Innovations are tested directly in the real-world laboratory of the Ruhr: ‘It’s a real challenge with so many densely located cities,’ says Daniela Kirsch, who researches topics like low-noise night-time logistics at the Fraunhofer Institute. Her team recently used an electric 18-tonne HGV to supply a retail chain’s inner-city branches between the hours of ten o’clock at night and midnight. The conclusion: ‘It’s feasible, both technologically and in terms of complying with regulations,’ says the logistics expert with a degree from the Technical University (TU) of Dortmund.

Less traffic, less noise, better air: ‘Mobility and quality of life are inextricably linked,’ emphasises Georg Nesselhauf from the Mobilität-Werk-Stadt initiative, where city residents, city councils and companies work together to achieve sustainable mixed mobility in the Metropolis Ruhr.

Mobility without car ownership

Having a driving licence is becoming less important for younger generations, according to a study by the German Federal Ministry of Transport. The growing desire for mobility without car ownership meets a wide range of options in the Ruhr region.

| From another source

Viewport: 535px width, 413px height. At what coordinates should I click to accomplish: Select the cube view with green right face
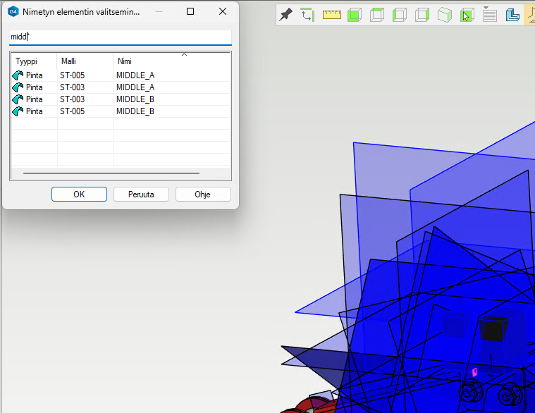tap(422, 15)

BOGESTRA, for example, one of Germany’s largest transport companies which is based in Bochum, is working on developing an app that by 2020 should make it possible to travel throughout Germany using different means of public transport – with just one ticket.

The ‘RUHRAUTOe’ project initiated by the renowned CAR Institute at the University of Duisburg-Essen by Professor Ferdinand Dudenhöffer aims to help residents like students in the Metropolis Ruhr come to grips with hiring electric vehicles. ‘Anyone who doubts whether they would be able to visit their grandmother in Sauerland from Gelsenkirchen can try it for themselves and see that it is possible,’ says project manager Andreas Allebrod. Bicycle hire company metropolradruhr is also partnering with universities and modernising its fleet so that bicycle locks can be operated directly using an app.

‘We need the bicycle as a fully-fledged transport option,’ says Martin Tönnes, the head of planning for the Regional Association Ruhr who manages the ‘Radschnellweg 1’ project. From 2020, this project will connect the cities between Duisburg and Hamm by means of a 100-kilometre-long cycling super-highway. With its completion, up to 50,000 commuters are expected to cycle the route on a daily basis. The longest cycling super-highway in the world is piquing international interest: Tönnes has already been visited in Essen by groups from Japan and Australia, and American bloggers were excited by the ‘German bike autobahn’.

With digitisation and by bundling HGV routes together, Heuremo founder Sven Spiekermann also wants to ‘solve a problem in the Ruhr region and bring the solution to Germany and the rest of the world’. That’s how he puts it – and he sounds like the successful entrepreneurs before him. But his office in Duisburg’s Inner Harbour looks much nicer than Steve Jobs’ garage.